Ich bin nun wahrlich kein Fan der queeren Community. Aber: Besser gar kein Zeichen gegen Homophobie und für die LGBTI-Community als ein augenscheinlich aus der deutschen und der Regenbogenflagge farblich zusammengebasteltes Herz, das Kapitän Manuel Neuer selbstverständlich mit “Stolz” tragen will. Das kommt auch bei sehr vielen queeren Leuten nicht gut an.

Zwei Botschaften sendet der DFB mit dieser Kampagne aus:

1. Wir sind zwar mutig genug, dem ungarischen Präsidenten den bunten bemalten Stinkefinger zu zeigen und gegen die ungarische Haltung zur Genderideologie Flagge zu zeigen, aber für die Scheichs des Kalkwüstenstaats reicht unser Mut nicht. Schließlich möchten wir Fußballweltmeister werden und nicht als Martyrer für die LGBTI-Ideologie im heißen Sand vor den Toren der Arena gesteinigt werden.

2. Schwarz-Rot-Gold und die LGBTIusw.-Farben gehören untrennbar zusammen. Diese Eindruck mag entstanden und entsprechend grafisch umgesetzt worden sein, als das vom DFB beauftragte Designerstudio Twitter auf der Suche nach Ideen durchforstet hat und auf jedem fünften Bild einen Bundes- oder Landespolitiker neben den Fahnen Deutschlands und der Regenbogenflagge zu sehen bekam.

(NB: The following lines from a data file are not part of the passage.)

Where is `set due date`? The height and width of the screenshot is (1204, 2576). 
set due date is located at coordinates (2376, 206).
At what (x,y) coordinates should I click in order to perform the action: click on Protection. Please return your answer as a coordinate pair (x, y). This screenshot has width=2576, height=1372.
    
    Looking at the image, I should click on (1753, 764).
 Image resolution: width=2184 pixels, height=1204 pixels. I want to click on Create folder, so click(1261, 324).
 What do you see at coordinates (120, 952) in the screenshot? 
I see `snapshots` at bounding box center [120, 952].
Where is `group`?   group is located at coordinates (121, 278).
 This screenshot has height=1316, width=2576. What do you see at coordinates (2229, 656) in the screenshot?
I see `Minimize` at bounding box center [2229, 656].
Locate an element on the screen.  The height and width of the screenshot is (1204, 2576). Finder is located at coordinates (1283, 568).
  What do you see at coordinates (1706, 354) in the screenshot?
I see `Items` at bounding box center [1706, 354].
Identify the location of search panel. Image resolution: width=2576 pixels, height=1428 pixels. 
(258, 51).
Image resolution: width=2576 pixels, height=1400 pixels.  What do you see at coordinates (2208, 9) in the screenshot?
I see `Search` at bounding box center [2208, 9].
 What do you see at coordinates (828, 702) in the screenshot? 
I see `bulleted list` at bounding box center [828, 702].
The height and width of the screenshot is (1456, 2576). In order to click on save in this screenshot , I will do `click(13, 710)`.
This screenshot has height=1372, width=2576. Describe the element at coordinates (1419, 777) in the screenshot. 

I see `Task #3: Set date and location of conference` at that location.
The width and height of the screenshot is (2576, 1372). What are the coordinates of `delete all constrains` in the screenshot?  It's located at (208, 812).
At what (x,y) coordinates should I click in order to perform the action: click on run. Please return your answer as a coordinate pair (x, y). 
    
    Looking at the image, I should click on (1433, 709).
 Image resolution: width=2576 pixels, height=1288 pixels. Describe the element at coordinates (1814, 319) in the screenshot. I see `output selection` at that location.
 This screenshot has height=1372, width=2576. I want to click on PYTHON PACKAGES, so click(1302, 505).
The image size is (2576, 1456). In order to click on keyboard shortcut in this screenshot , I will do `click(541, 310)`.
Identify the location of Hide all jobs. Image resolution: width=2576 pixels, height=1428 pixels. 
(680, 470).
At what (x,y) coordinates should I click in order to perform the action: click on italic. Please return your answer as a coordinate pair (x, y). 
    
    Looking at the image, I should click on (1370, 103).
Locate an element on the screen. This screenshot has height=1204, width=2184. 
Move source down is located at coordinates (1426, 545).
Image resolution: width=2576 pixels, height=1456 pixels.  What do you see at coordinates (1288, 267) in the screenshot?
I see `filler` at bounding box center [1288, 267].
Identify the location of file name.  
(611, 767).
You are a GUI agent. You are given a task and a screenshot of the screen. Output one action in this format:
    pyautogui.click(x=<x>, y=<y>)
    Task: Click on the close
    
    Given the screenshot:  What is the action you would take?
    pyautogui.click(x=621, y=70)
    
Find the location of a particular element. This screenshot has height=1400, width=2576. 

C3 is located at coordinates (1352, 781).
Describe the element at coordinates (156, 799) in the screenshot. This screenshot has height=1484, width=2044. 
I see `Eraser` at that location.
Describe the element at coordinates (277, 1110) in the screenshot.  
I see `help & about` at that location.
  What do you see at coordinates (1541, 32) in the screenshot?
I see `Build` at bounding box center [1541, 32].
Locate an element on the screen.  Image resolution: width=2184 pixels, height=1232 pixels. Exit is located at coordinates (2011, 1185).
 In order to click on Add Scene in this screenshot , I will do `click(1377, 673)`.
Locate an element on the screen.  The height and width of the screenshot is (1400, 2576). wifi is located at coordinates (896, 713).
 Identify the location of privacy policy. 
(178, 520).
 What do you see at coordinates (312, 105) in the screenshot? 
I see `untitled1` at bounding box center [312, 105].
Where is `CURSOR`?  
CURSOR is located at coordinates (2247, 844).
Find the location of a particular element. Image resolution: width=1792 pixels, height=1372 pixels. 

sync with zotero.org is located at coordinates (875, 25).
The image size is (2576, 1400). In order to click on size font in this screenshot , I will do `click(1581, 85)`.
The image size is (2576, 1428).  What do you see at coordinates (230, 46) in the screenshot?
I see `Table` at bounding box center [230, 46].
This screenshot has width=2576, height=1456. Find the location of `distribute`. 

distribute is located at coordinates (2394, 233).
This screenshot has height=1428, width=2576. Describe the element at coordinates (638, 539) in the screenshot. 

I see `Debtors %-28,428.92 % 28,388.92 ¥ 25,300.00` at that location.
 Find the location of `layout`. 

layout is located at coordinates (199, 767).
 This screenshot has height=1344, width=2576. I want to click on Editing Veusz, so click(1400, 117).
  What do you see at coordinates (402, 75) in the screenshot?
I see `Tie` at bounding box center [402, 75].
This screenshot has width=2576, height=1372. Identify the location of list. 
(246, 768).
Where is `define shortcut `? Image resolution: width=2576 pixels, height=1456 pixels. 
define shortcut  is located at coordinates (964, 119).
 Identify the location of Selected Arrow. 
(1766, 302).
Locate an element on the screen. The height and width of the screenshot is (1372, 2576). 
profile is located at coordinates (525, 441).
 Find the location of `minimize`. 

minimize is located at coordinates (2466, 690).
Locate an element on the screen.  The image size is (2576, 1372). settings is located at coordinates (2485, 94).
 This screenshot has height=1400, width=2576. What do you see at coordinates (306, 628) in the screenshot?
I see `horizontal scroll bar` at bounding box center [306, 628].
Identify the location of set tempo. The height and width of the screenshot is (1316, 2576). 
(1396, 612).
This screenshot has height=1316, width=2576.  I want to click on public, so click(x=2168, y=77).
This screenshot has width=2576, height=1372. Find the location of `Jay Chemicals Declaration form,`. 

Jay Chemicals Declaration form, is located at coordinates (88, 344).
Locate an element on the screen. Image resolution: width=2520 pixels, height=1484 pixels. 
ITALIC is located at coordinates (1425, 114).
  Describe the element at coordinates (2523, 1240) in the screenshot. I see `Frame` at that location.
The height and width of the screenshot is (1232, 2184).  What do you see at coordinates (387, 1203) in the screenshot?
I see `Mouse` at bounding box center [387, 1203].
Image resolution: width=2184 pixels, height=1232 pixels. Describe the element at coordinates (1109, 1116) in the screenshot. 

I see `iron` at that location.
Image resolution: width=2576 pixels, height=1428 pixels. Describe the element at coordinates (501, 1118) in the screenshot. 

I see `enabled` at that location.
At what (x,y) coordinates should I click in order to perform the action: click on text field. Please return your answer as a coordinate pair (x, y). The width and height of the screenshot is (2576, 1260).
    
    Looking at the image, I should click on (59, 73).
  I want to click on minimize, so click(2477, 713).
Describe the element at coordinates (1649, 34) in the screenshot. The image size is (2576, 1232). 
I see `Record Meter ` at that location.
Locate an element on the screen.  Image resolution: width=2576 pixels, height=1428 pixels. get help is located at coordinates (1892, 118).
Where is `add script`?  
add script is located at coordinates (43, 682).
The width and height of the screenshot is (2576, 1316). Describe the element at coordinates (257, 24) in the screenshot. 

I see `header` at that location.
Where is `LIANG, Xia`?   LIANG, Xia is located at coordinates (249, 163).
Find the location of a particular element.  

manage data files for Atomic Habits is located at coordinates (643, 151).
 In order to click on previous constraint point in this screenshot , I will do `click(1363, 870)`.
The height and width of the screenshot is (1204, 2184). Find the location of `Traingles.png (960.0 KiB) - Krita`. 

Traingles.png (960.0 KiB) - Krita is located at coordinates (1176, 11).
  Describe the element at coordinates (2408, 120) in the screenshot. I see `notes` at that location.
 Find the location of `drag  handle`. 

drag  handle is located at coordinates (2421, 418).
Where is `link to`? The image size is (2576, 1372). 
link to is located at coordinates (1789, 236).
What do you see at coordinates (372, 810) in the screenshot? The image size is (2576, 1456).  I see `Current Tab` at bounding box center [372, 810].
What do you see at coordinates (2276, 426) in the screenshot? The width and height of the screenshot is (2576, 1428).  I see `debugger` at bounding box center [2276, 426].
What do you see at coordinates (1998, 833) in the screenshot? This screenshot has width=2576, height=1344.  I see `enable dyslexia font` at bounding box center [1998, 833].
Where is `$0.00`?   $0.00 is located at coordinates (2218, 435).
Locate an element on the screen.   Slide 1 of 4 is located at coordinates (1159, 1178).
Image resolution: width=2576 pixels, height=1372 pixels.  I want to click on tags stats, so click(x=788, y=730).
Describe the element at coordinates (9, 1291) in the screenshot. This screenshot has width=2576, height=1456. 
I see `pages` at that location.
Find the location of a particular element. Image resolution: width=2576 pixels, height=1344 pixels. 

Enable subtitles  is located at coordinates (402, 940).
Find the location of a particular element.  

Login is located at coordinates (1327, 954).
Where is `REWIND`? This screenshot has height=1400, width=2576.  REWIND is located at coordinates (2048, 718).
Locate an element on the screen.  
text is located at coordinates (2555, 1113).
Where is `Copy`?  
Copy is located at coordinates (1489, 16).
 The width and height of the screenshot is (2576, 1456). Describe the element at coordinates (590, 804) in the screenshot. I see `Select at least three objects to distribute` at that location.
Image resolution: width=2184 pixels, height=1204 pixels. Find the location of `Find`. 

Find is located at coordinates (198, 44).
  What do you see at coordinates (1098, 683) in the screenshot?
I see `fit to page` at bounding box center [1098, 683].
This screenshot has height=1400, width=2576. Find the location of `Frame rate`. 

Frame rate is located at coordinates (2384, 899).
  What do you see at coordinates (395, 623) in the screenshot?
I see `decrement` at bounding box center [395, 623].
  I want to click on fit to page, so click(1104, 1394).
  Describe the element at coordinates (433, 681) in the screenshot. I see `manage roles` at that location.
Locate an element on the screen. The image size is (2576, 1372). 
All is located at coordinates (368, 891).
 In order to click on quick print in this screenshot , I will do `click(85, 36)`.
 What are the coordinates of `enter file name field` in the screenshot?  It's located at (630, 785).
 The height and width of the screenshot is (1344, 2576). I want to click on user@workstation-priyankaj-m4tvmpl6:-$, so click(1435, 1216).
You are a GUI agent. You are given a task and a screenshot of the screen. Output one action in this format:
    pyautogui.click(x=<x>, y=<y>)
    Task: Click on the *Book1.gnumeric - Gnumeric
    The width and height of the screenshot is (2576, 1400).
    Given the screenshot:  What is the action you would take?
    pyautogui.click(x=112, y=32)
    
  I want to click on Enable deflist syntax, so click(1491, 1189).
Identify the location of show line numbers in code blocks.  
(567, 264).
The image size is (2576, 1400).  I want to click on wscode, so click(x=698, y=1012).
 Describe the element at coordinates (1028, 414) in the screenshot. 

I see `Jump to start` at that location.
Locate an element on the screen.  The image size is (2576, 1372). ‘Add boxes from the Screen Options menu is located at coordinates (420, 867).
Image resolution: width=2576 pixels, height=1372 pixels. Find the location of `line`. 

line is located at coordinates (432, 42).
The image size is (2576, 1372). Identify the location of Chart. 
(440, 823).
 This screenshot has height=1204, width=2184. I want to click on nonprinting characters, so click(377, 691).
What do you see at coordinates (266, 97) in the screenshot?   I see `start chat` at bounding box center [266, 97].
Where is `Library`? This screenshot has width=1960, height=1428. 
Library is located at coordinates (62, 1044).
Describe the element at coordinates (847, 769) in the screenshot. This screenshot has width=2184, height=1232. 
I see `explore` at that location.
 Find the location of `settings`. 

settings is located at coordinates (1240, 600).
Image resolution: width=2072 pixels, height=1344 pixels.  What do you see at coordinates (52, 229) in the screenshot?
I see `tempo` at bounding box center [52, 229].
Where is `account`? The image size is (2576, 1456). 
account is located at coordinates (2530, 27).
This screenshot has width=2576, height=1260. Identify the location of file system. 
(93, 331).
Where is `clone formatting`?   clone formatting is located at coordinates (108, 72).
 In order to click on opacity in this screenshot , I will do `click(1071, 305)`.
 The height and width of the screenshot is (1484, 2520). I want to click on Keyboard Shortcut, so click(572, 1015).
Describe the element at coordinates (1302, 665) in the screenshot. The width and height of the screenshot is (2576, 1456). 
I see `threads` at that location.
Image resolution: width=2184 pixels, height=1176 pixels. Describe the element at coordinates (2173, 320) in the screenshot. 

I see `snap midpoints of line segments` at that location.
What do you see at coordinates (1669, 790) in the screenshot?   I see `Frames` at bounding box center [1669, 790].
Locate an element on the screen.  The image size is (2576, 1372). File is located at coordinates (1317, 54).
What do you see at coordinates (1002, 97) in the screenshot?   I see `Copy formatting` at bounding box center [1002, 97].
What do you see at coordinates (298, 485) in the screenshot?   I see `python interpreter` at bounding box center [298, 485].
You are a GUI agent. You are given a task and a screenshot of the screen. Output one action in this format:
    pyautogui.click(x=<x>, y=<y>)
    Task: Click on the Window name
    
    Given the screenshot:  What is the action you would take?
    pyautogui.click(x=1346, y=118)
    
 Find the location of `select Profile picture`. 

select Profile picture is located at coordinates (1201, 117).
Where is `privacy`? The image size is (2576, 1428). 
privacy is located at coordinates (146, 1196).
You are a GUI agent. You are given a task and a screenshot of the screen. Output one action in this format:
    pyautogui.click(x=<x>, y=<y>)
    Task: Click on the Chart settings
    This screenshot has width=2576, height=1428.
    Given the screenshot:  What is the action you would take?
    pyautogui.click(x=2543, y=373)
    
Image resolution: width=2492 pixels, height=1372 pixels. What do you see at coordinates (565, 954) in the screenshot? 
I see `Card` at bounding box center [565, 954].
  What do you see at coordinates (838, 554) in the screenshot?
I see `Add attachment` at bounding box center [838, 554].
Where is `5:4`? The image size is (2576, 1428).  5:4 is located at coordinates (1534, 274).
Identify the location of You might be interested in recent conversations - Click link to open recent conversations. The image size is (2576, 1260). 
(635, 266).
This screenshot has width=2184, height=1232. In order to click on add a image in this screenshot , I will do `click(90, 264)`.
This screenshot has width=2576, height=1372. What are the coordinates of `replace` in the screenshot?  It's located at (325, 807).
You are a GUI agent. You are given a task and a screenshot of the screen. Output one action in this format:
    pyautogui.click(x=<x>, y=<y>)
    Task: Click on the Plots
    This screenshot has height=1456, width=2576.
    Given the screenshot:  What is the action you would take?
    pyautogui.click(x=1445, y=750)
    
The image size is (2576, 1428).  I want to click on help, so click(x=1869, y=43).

Auch nichts kann mehr sein!

Der DFB setzt mit dieser Entscheidung kein Zeichen gegen Diskriminierung, sondern unterwirft sich den Wünschen einer dem Islam anhängenden Herrscherdynastie. Und so wird aus dem mutigen Protest und dem Zeichen für Vielfalt ein Rohrkrepierer. Denn in der LGBTI-Community kommt man sich zurecht verar… vor, wenn sie auf diese jeden Farbpsychologen verwirrenden Streifen schaut.

Manchmal ist halt nicht nur weniger mehr, sondern sogar nichts! In Katar weiß man auch ohne dieses Zeichen, was in Deutschland im Genderbereich abgeht. Die Muslime verspotten diese Bewegung. Dieses Herz trägt eher dazu bei, dass sich die Wüstenscheichs und ihr Volk bestätigt fühlen in ihrer Meinung über uns Westeuropäer. Ein Volk, dass seinen Glauben nicht mehr im Herzen trägt, sondern nur noch von oberflächlichen Botschaften auf Kleidung und Plakaten lebt!